→ Assigned task:
Go through the data line by line. Copy each one holding the string "Repositorium".

→ Data listing:
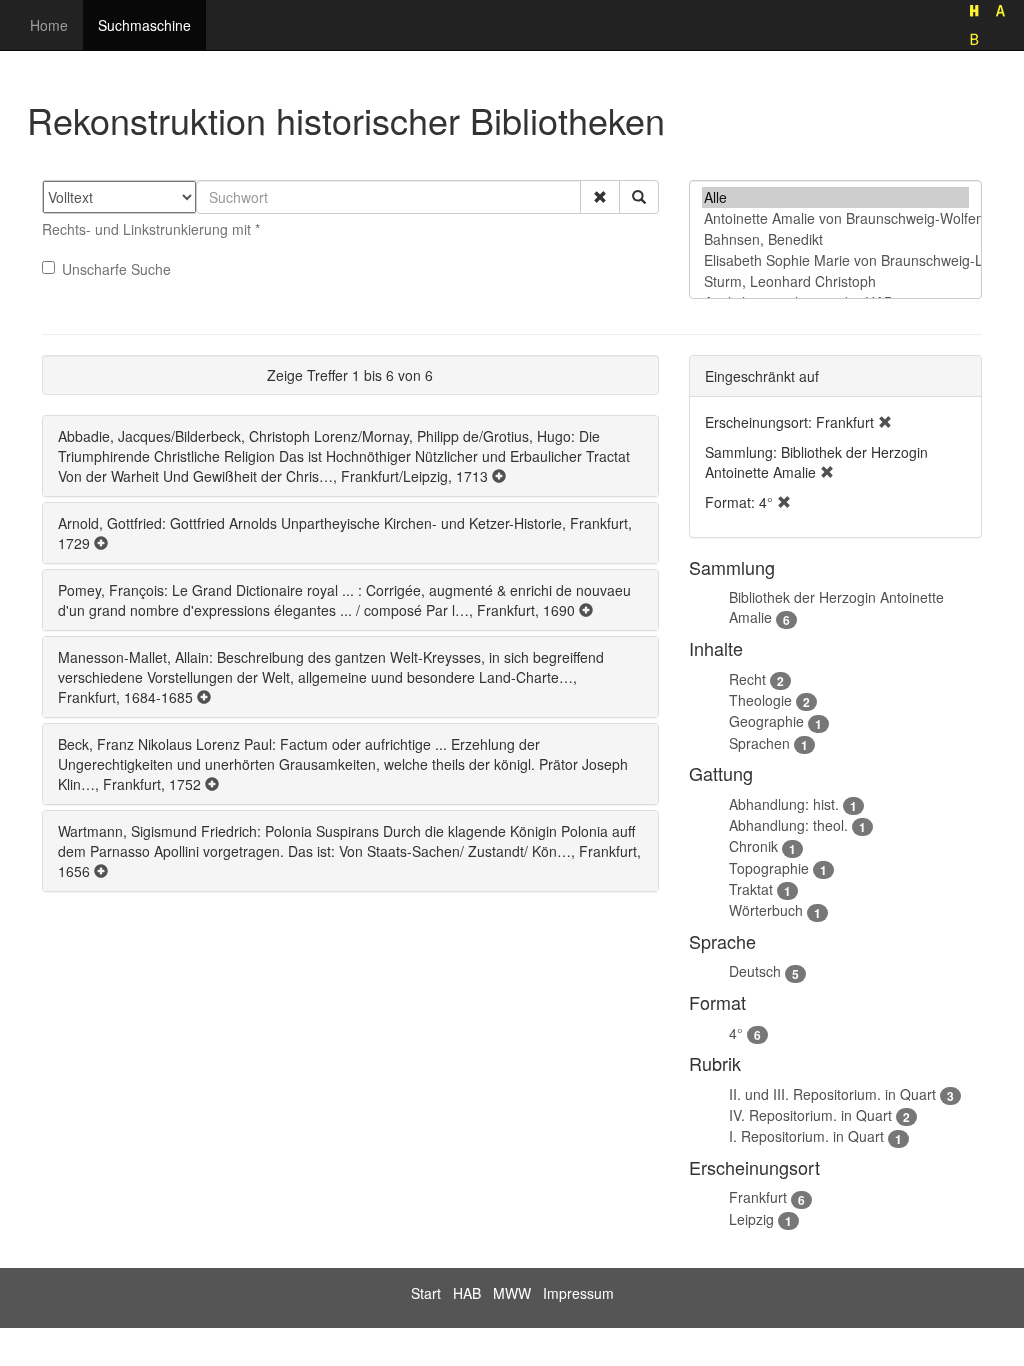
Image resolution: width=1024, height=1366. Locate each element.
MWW (512, 1293)
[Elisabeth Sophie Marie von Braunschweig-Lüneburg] (835, 260)
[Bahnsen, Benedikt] (835, 239)
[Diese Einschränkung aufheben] (885, 422)
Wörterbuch (766, 910)
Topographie (769, 868)
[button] (600, 197)
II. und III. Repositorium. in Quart (832, 1094)
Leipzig (751, 1219)
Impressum (578, 1293)
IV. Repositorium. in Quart (810, 1115)
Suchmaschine (144, 25)
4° (736, 1033)
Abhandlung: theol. (788, 825)
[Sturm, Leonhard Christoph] (835, 281)
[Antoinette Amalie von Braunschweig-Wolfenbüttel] (835, 218)
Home (49, 25)
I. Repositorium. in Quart (806, 1136)
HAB (467, 1293)
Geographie (766, 721)
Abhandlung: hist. (784, 804)
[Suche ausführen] (639, 197)
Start (426, 1293)
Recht (747, 679)
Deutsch (755, 971)
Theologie (760, 700)
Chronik (753, 846)
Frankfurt (758, 1197)
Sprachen (759, 743)
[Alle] (835, 197)
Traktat (751, 889)
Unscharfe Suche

→ Result for this exercise:
II. und III. Repositorium. in Quart (832, 1094)
IV. Repositorium. in Quart (810, 1115)
I. Repositorium. in Quart (806, 1136)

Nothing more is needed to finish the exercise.